Bodypump 82 Choreography Notes Pdf | High-Quality × FIX |

To teach or execute BodyPump 82 effectively, certain universal technique principles must be maintained across the choreography:

Focus heavily on setup cues in the Warmup and Squat tracks. Use precise words like "knees track over toes," "brace your abs," and "deadlift to the top of the kneecaps."

If you are a new instructor (under 6 months of teaching), BP82 is moderate-to-difficult. The shows several advanced timing patterns, particularly in the Squat and Lunge tracks.

BodyPump 82's bicep track relies heavily on time-under-tension. Mid-range holds and continuous pulsing sequences eliminate momentum, forcing the biceps to work in complete isolation. Track 7: Lunges Song: Domino – Jessie J Focus: Glutes, hamstrings, and quadriceps. bodypump 82 choreography notes pdf

Preparing the body, focusing on posture, and easing into the range of motion.

BodyPump 82 relies on "hitting the beat." Ensure your timing is impeccable.

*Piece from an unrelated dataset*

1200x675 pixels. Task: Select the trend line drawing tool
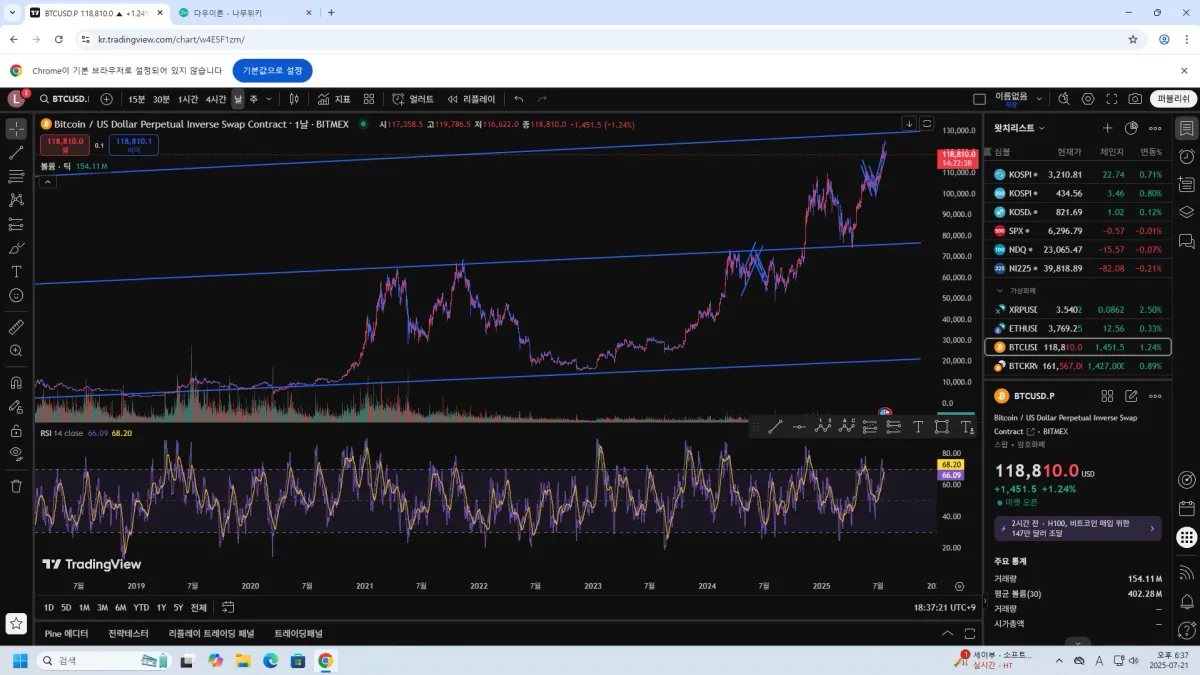tap(16, 152)
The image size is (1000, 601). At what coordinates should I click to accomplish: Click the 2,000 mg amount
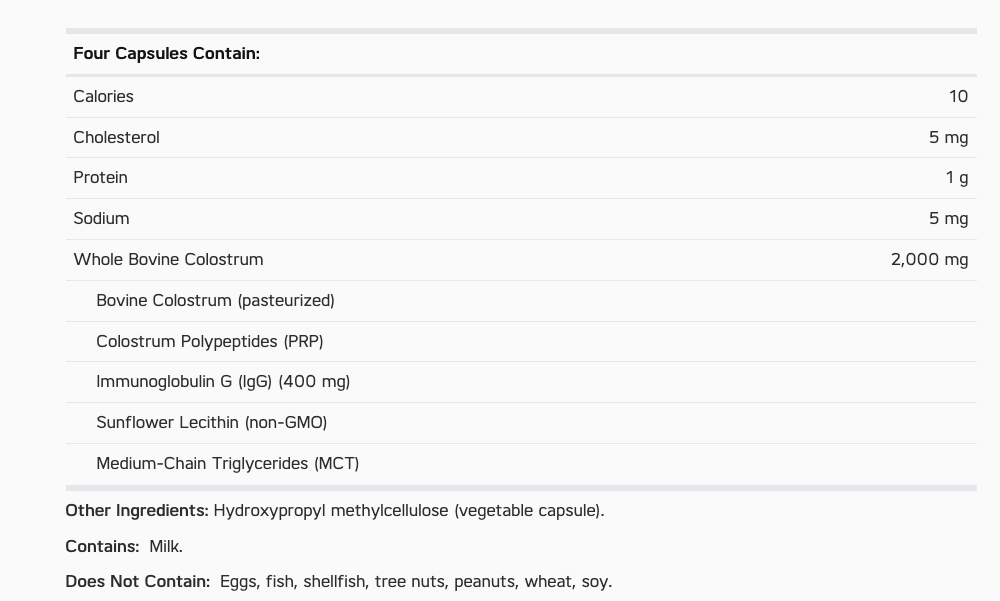(929, 260)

To help you know what you are looking for in a PDF, here is the exact track listing and choreographic highlights of BP82. To teach or execute BodyPump 82 effectively, certain

Approximately 800 repetitions across a full 60-minute class.

A fast-paced track. Focus on maintaining full range in the pushups, even as fatigue sets in. The transition from press to flys is quick. 4. Back: "Domino" - Jessie J Focus: Back extensors, lats, traps, and rear delts. Key Movements: Deadrows, Clean & Presses, High Pulls.

: The Shoulder track features a driving electronic beat that pairs with high-volume overhead presses and lateral raises, a staple of the Les Mills BODYPUMP methodology . Instructor Essentials: How to Master the Release Preparing the body, focusing on posture, and easing

The choreography notes for Release 82 place a heavy emphasis on timing. You will encounter notation such as:

The standard 10-track format focuses on full-body toning through high repetitions with moderate weight. Target Area Song Title & Artist Warm-up Raining Diamonds – Ricki-Lee Full-body preparation; establishing range of motion. 2 Squats Someone Like You – N-Finity High heart rate and deep leg engagement. 3 Chest I Like How It Feels – Solitary Phase Targeted muscle activation and control. 4 Back Bring Me To Life – Jan Wayne Power and explosive movements like the Clean & Press. 5 Triceps Bad Case Of Loving You – Secret Appendix Isolation exercises like overhead extensions and kickbacks. 6 Biceps Bottoms Up – Nickelback Sustained time under tension for arm toning. 7 Lunges Ecuador – Sash!